SpaceUp Stuttgart 2016 is over and more than 100 participants had a great experience and making it Germany’s biggest space unconference!

Taking place in the perfectly matching Institute of Space Systems (IRS) on the Campus of the University of Stuttgart on a sunny Sunday the 17th of July, international participants with diverse backgrounds met to present their space projects or to discuss their opinions about space. For all participants, it was connected by the topic “Students meet Experts” and for 40 of them it was intended to be the introduction to a full week of hard work as participants of the “Space Station Design Workshop (SSDW)”. The IRS is hosting the annual SSDW to train teams of students and young professionals how to work together for a pre-phase0 study about a designing a possible International Space Station successor.

So the SpaceUp Stuttgart unconference was the kick-off event for the SSDW students who came from various places around the globe like South Africa, France, the USA, Denmark and many more countries. By mingling them with further professional and space-enthusiastic participants it created a great community spirit that also led to great talks.

The special aspect about unconferences is the absence of a fixed time-table of talks. The participants themselves are self-organizing it on location while the conference is running. The organizing team by the German Aerospace Society (DGLR) introduced the concept in the first talk of the day and provided guidance after the talks by Prof. Fasoulas and German ESA Astronaut Prof. Ewald. After these talks about Small Satellite as well as other projects at the IRS and the future of human space flight, the time-table was filling with sticky-notes fastly. On these sticky notes, talks by experts and students alike appeared. The open-data philosophy of ESA Copernicus’ Sentinel earth-observation satellites was explained by Bianca Hörsch and it fascinated the delegate from the Machine Learning User Group Stuttgart (MLUGS) who was interested to apply his algorithms on the available and free Big-Data. Jürgen Schlutz by DLR presented next steps in human space flights and possible solutions to achieve it and he left the stage for Thorsten Vogel from Airbus DS presenting one of these candidates with Digital Engineering that means 3D-printing in space.

------------

-- Complete the following --
1. Update the stretch of the SpaceUp Stuttgart report from "Taking place in" through "Space Station successor.", changing "annual" to "yearly".
2. Which countries does the SpaceUp Stuttgart report name as places the SSDW students came from?
3. In the SpaceUp Stuttgart report, who explained the open-data philosophy of ESA Copernicus' Sentinel earth-observation satellites?
Rely only on the SpaceUp Stuttgart report above to complete this work.

-- Given data --
------------

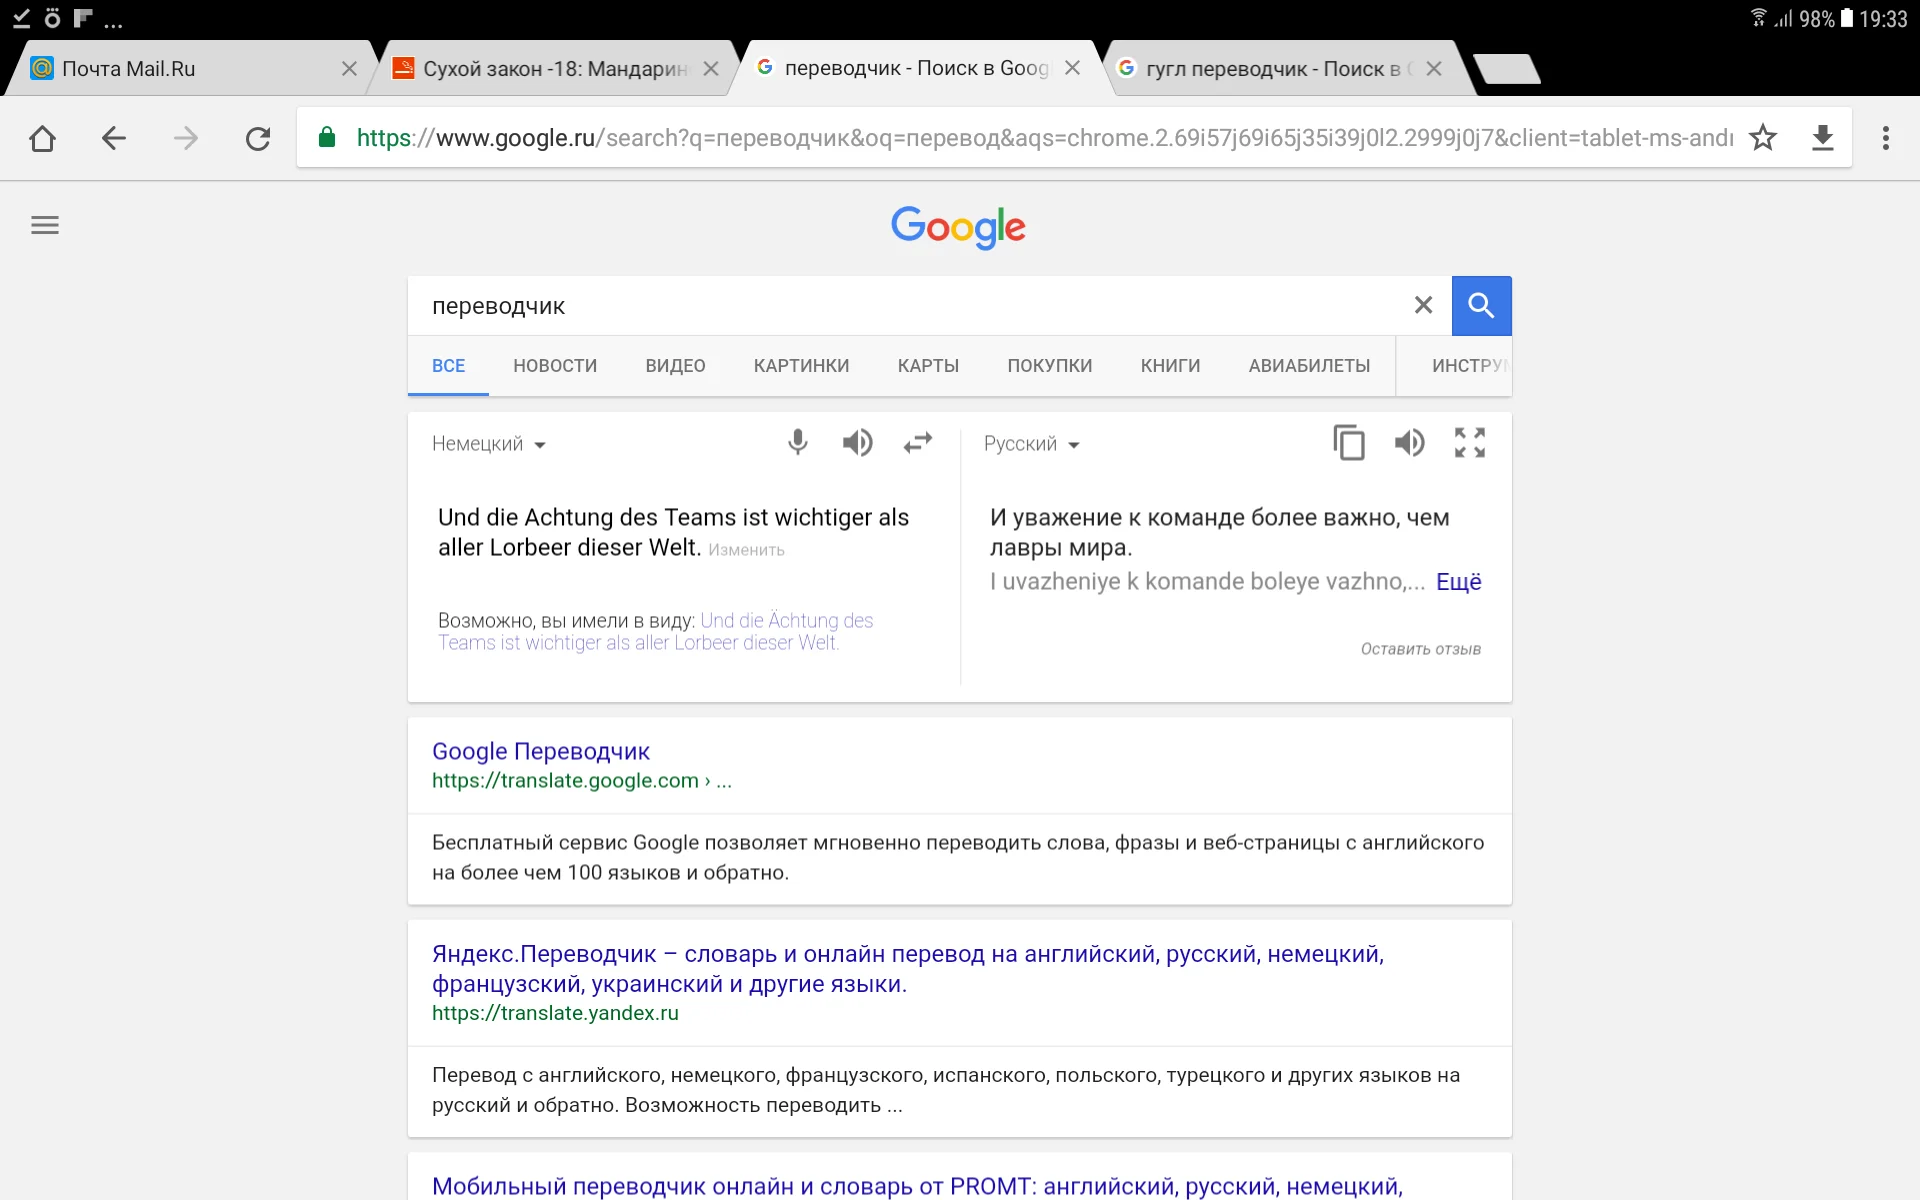
Task: Activate voice input microphone in translator
Action: click(x=797, y=442)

------------

-- Answers to the problems --
1.
Taking place in the perfectly matching Institute of Space Systems (IRS) on the Campus of the University of Stuttgart on a sunny Sunday the 17th of July, international participants with diverse backgrounds met to present their space projects or to discuss their opinions about space. For all participants, it was connected by the topic “Students meet Experts” and for 40 of them it was intended to be the introduction to a full week of hard work as participants of the “Space Station Design Workshop (SSDW)”. The IRS is hosting the yearly SSDW to train teams of students and young professionals how to work together for a pre-phase0 study about a designing a possible International Space Station successor.

2. South Africa, France, the USA, Denmark

3. Bianca Hörsch